Para as gravações voltaram ao estúdio Sear Sound, em Nova Iorque, onde tinham gravado Sister, de 1987. A banda chegou a dizer que, para poupar custos, tinham gravado por cima das masters de Sister, mas tudo leva a crer que isso foi apenas uma provocação indie.
Em 1994, o mundo havia sido tomado de assalto pelo rock alternativo, com os Sonic Youth apontados como os pioneiros do género. Mas, logo a seguir a Dirty, a banda trocou as digressões com os Nirvana por uma significativa descida de divisão, mas uma subida no seu muito próprio campeonato alternativo: foram para a estrada com os Pavement, os Royal Trux e os Sebadoh. Mas em 1994 havia também um certo clima de fim de festa. Basta dizer que Experimental Jet Set, Trash and No Star chega às lojas um mês depois de Kurt Cobain se ter suicidado.
Na verdade, este disco reflecte um pouco esse ambiente de fim de ciclo, de ressaca, de busca de alguma reclusão depois das luzes da ribalta. Não é um álbum tão experimental nem abrasivo como alguns dos primeiros dos Sonic Youth; e não é tão trabalhado nem tem “singles” tão afinados nem tão fortes como Dirty ou Goo. É, no fundo, uma paragem que serve para fazer alguma síntese desses dois mundos, que sempre foram a essência da banda.
Logo no arranque, a primeira surpresa, a acústica (!) “Winner’s Blues”, só Thurston Moore na viola e na voz. Saltemos directamente para “Sweet Shine”, a última canção, que tem uma faixa escondida que é apenas ruído e a repetição de uma voz metálica de um anúncio sonoro numa estação de serviço no Japão. Entre a placidez sofrida de uma e a weirdness da outra, há todo um mundo.

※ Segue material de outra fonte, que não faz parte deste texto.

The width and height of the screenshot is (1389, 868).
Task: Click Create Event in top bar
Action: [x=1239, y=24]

Há a óptima “Bull in the Heather“, single de avanço que está impregnado de desconforto; o noise-rock puro e duro de “Starfield Rock”; a balada algo demente de “Skink”, como uma canção de embalar escrita por um psicopata; o proto-grunge de “Screaming Skull”; o charme negro de “Self-obsessed and Sexxee”; a arrastada “Bone”, que avança embalada pela voz de Kim Gordon até ser atropelada por uma locomotiva de ruído, regressando depois à serenidade; a apunkalhada “Androgynous Mind”; o experimentalismo da desconstruída “Quest for the Cup”; o rock n roll directo de “Waist”; a estranha e onírica “Doctor’s orders”; “Tokyo Eye”, a faixa que talvez mais explora a dinâmica quiet/loud tão em voga, sem perder a personalidade da banda; e o punk-rock sem merdas de “In the Mind of the Bourgeois Reader”.

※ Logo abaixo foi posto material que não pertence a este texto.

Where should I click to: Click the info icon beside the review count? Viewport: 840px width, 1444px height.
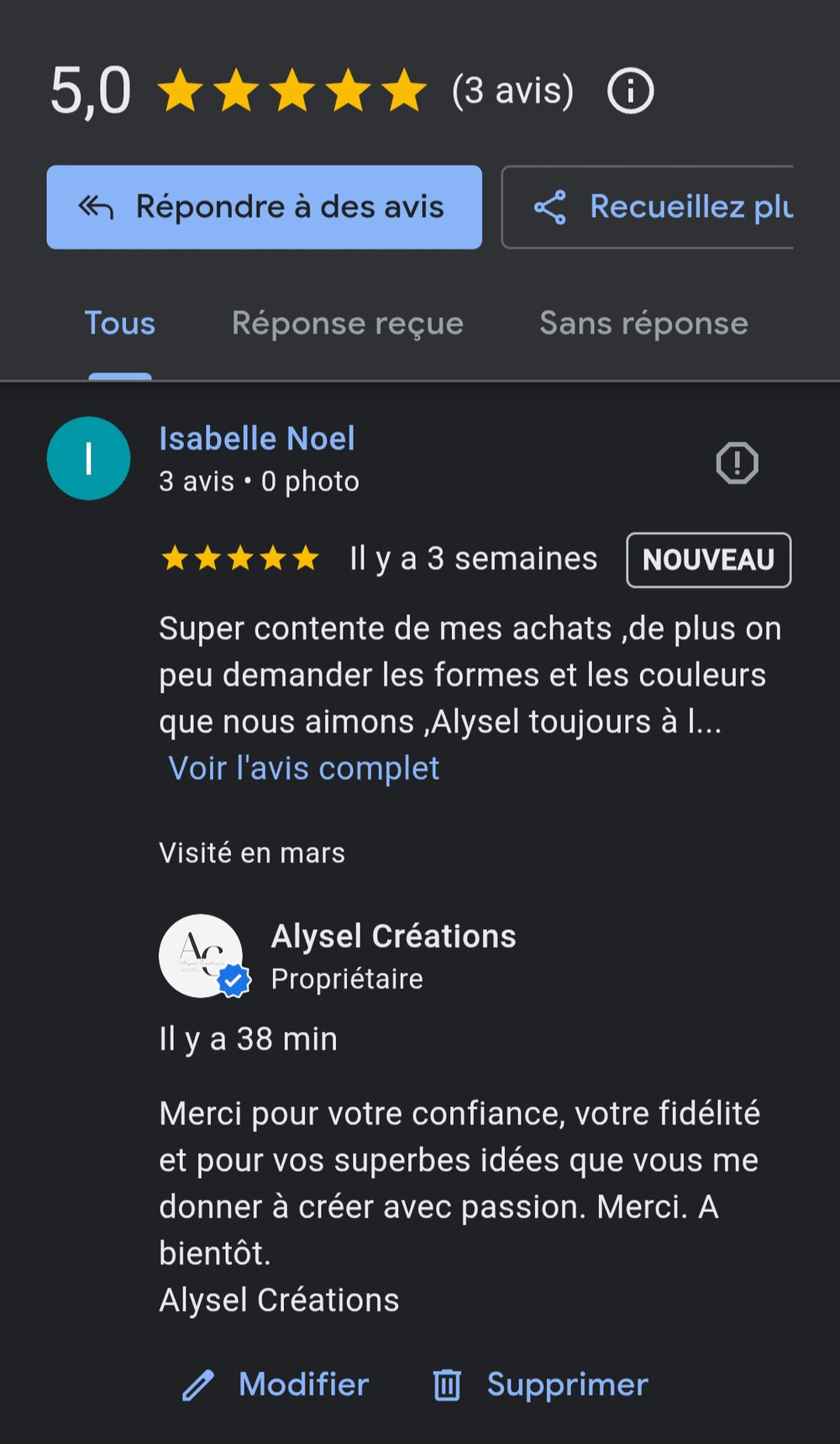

Como referido, o disco fecha com “Sweet Shine” que, antes do final de ruído, nos dá uma bonita, ainda que sempre inquietante, melodia. É uma música calma e narcotizada, que acaba como se fosse saindo de mansinho, porta fora. É a despedida perfeita com o tom que marca este álbum.
Se Dirty era uma tarde ensolarada num subúrbio cool alternativo, Experimental Jet Set, Trash and No Star é um anoitecer na cidade (não há lugar para as manhãs no mundo do indie).
Mesmo com esta manobra anti-comercial, a embalagem vinha de trás, e não deixa de ser irónico que este tenha sido o disco dos Sonic Youth que melhor posição atingiu, até então, nas tabelas de vendas (só superado, muito mais tarde, pelo último trabalho da banda, o magnífico The Eternal). Não houve sequer uma digressão de promoção: dois meses depois, Kim Gordon dava à luz Coco, a sua filha com Thurston Moore.
Quem só conhecesse os Sonic Youth de Goo ou de Dirty e fosse à procura da energia rock crua dos Nirvana ou da divertida slackness dos Pavement, certamente terá ficado desiludido. Estes são uns Sonic Youth inquietantes, ainda excitantes e vitais, mas mais negros e abraçando a melancolia e a sua costumeira estranheza em partes iguais.